Yesterday, I wrote about the difficulty already inherent in getting Linux to the masses. It doesn’t help when Microsoft continues to work out deals with hardware manufacturers to increase the number of computers preloaded with Windows, rather than sell the computers “naked” (without an operating system). Of course, Microsoft is using financial incentives to encourage companies to load their computers with the Windows operating system, which is something Linux cannot do.

Microsoft does this in the name of stopping piracy, claiming people buy computers naked, then install illegitimate copies of Windows. This certainly has truth to it. However, a similar agreement made with Founder Technology, one of China’s largest PC manufacturer, in 2006 increased the sales of computers preloaded with Windows from 30% in 2005 to 50% in 2007. This increase, which is certainly going to continue with the new agreement, both encourages dependency on Microsoft’s products and discourages the use of alternative operating systems, like Linux. It is certainly also true that this is a trend Microsoft likes seeing, and wants to encourage.

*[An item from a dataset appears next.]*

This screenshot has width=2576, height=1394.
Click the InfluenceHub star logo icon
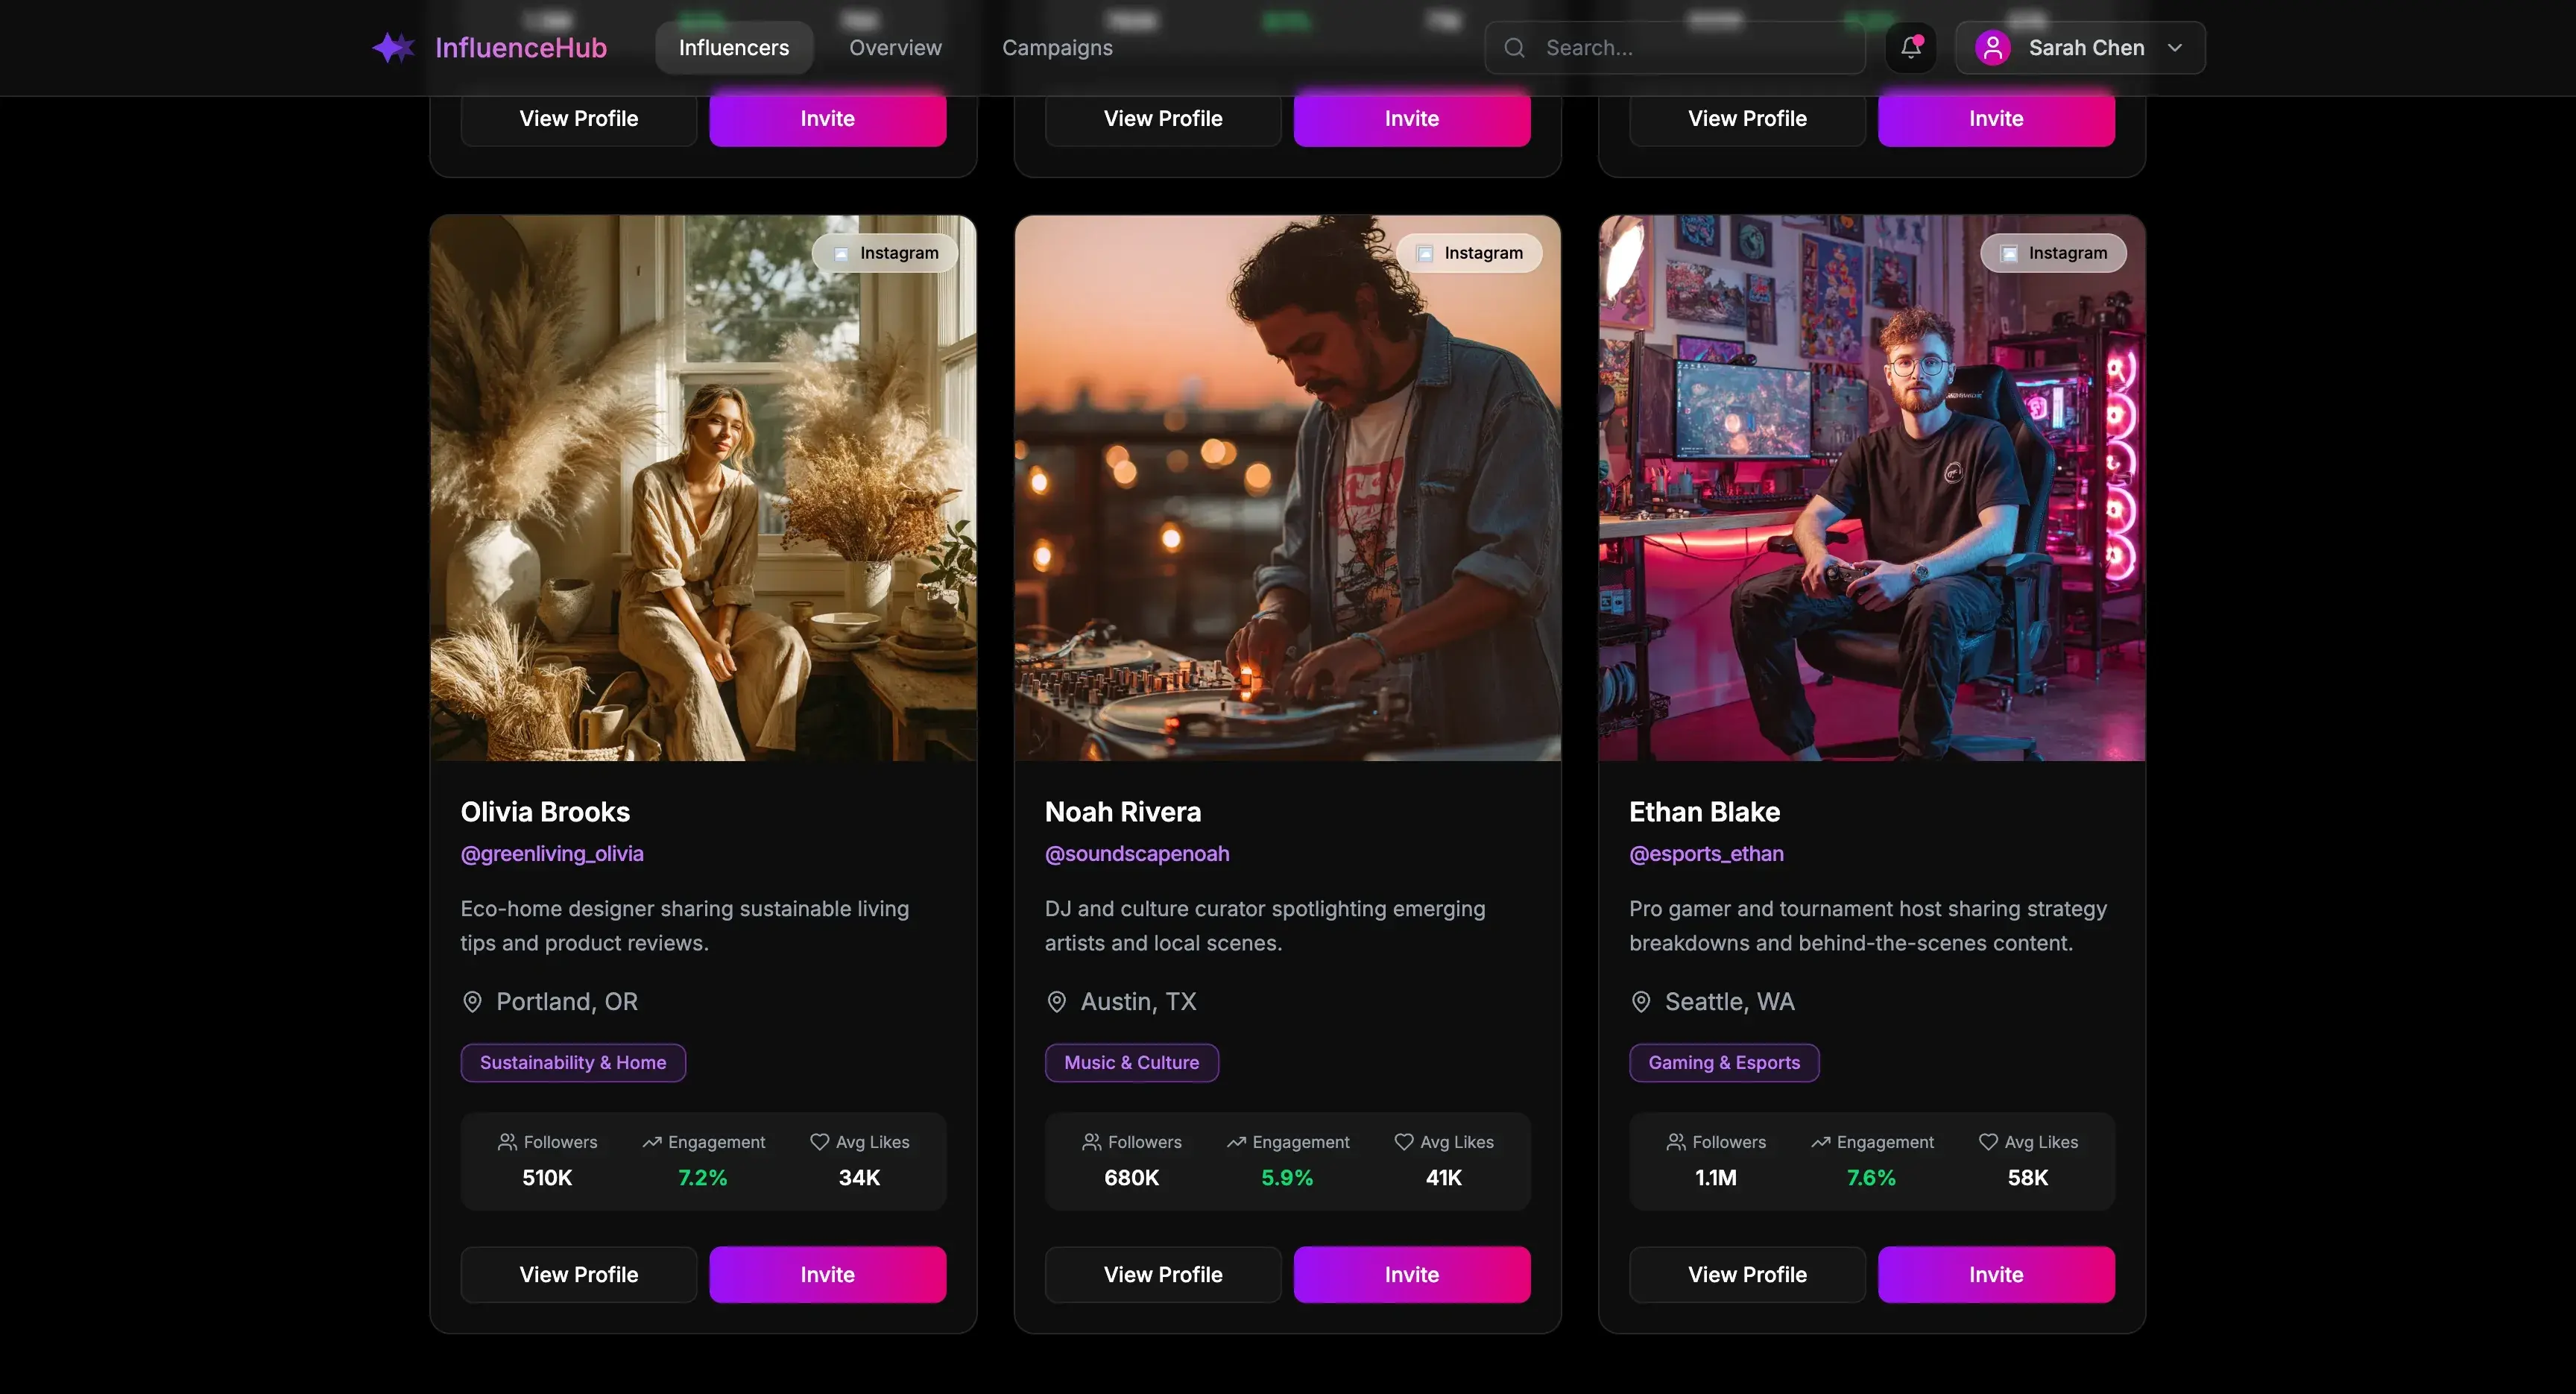pos(393,48)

Of course, these computers will come preloaded with Microsoft’s new line of Windows Live software, which is Microsoft’s version of popular services like Flickr, Google Calendar, Blogger, and Facebook, among others. No doubt, this will help Windows Live gain market share, another trend that Microsoft would like to see.

I can’t blame Microsoft for their strategies, it makes good economic sense. If it were possible for Linux to use these same strategies, I’d certainly encourage it. However, these trends are yet another difficulty for Linux to overcome if it is to be a real contender for desktop market share.

It is nearly impossible to purchase a computer, in this country, that doesn’t have Windows or OSX pre-installed. It looks like this might become a continuing world-wide trend.